Given data:
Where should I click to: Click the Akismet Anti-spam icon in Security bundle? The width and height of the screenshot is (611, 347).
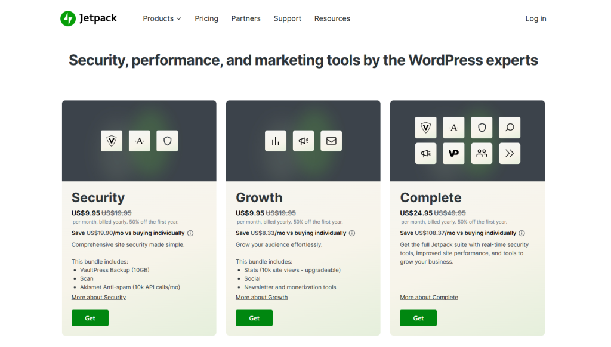click(x=139, y=141)
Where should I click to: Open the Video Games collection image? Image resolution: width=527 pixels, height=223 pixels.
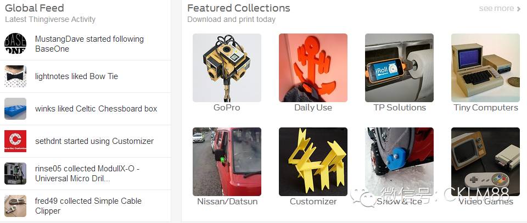(485, 161)
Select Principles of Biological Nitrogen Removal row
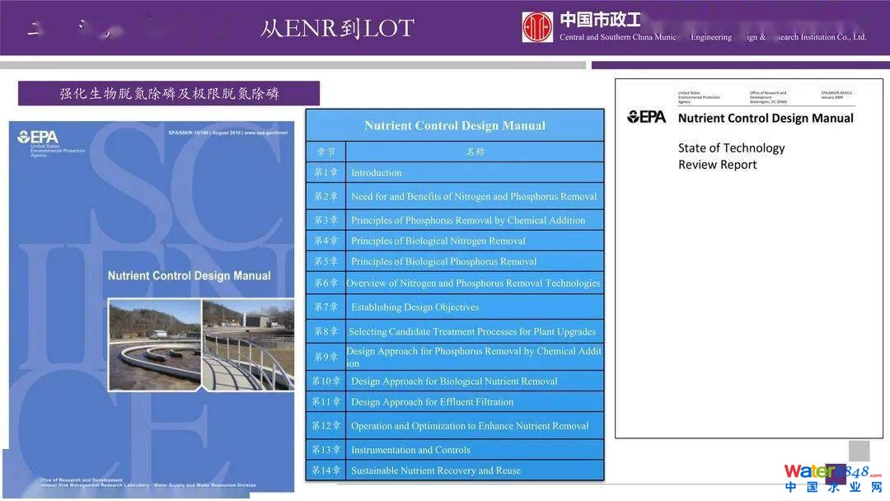 tap(438, 241)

Required action: Where a record above holds a picture, drop the picture and print the rest exactly.

Exercise result:
Where should I click to: Click the Akismet Anti-spam icon in Security bundle? The width and height of the screenshot is (611, 347).
click(x=139, y=141)
Where should I click to: Open the Video Games collection image? Image resolution: width=527 pixels, height=223 pixels.
(485, 161)
Select Principles of Biological Nitrogen Removal row
 tap(438, 241)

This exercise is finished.